Figure 1. ECG on ICU admission. Irregular rhythm with no clearly visible P waves, type 1 Brugada pattern with a “coved” ST-segment elevation in the right precordial leads (arrows)
Figure 2. ECG after correction of hyperkalaemia and therapy for methanol intoxication 6 hours later. Sinus rhythm, a convex ST-segment elevation of ≤0.1 mV in the right precordial leads mimicking a type 2 Brugada pattern (arrows). β-angle <58º (Chevallier angle), not fulfilling criteria for type 2 Brugada pattern (in blue).

DISCUSSION

“Brugada phenocopy” was a term initially proposed by Riera et al.[1] to describe an acquired Brugada-like ECG pattern in the setting of propofol infusion syndrome. The term “phenocopy” describes “an environmental condition that imitates one produced by a gene”. Brugada phenocopies (BrP) are clinical entities that present with identical ECG patterns to those of true Brugada syndrome (BrS); the ECG pattern normalizes once the underlying condition is treated or resolves. BrP constitute a group of heterogeneous conditions that have been characterized into 6 distinct aetiological categories: metabolic conditions, mechanical compression, ischaemia, myocardial and pericardial disease, ECG modulation and miscellaneous causes[2]. Seven criteria are used to differentiate BrP from BrS, of which 5 are mandatory for BrP diagnosis[3].
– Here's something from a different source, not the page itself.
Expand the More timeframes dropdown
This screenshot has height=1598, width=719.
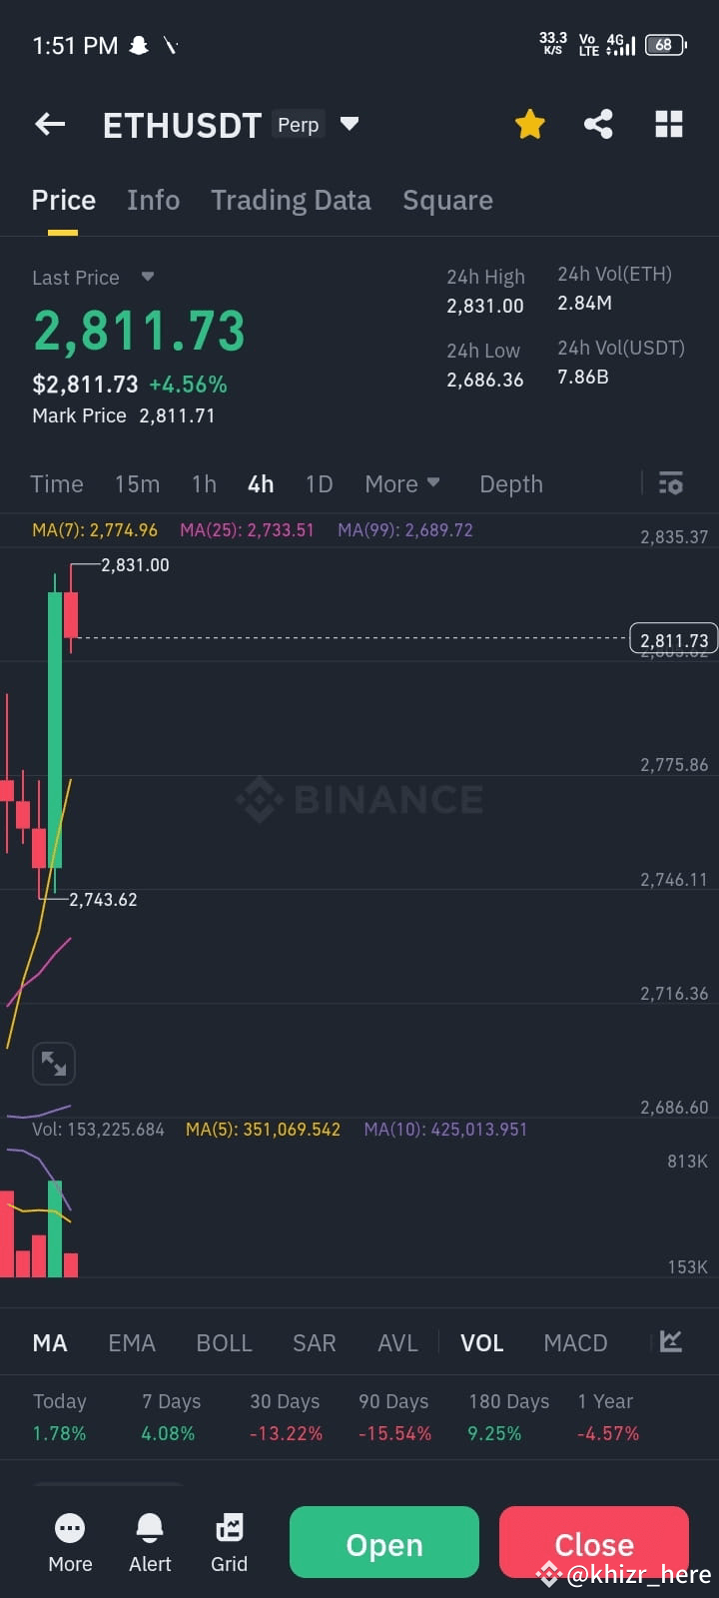(402, 483)
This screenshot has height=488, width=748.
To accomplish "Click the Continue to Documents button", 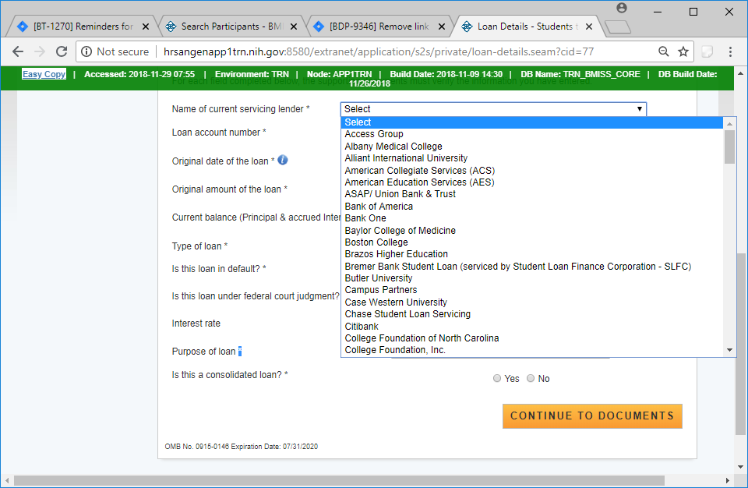I will pyautogui.click(x=592, y=416).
Metabolic abnormalities are among the underlying conditions of BrP in normal subjects. Several reports exist in the literature of BrP occurring in relation to various metabolic derangements such as glucose[4] and glucose/insulin challenge[5], isolated hyperkalaemia[6] or in association with other metabolic disturbances including extreme hyperglycaemia, hyponatraemia and acidosis[7]. The physiopathological mechanisms by which these extreme electrolyte imbalances induce BrP are not well known. Hyperkalaemia may reproduce BrP by decreasing the resting membrane potential causing an indirect inactivation of Na+ channels[8].
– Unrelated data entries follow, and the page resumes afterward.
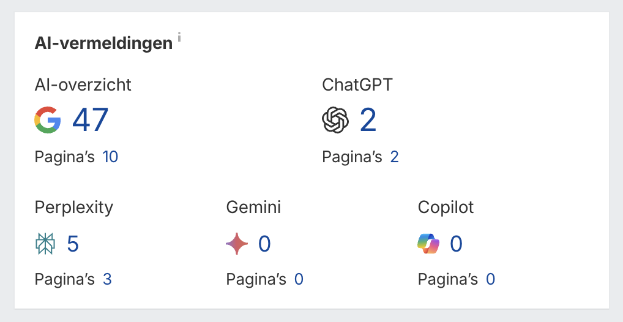Click the Copilot logo icon
623x322 pixels.
428,244

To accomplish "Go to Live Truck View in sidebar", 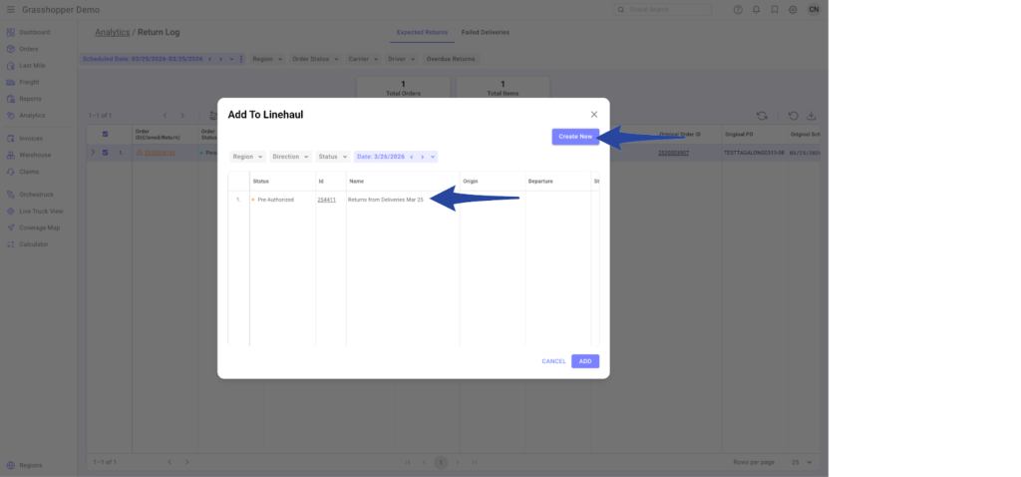I will click(41, 212).
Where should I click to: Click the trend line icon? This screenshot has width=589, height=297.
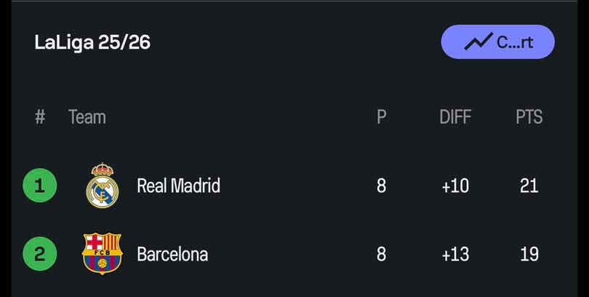coord(478,41)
Although ethanol is reported in the literature as a possible trigger for BrS[9], ventricular fibrillation in BrS or BrP due to its inhibitory effect on cardiac single sodium channel gating[10], we have not found any medical evidence linking MeOH intoxication with BrP. Given that ethanol and MeOH share similarities in physicochemical structure, it could be speculated that the latter could trigger a Brugada phenocopy by mechanisms similar to ethanol. In our patient, correction of hyperkalaemia, amelioration of metabolic acidosis and treatment of MeOH intoxication led to normalization of the Brugada ECG pattern allowing us to infer a direct association between these “environmental factors” and the pathological ECG tracing. Unfortunately, due to the early death of the patient, we could not perform either provocative or genetic testing.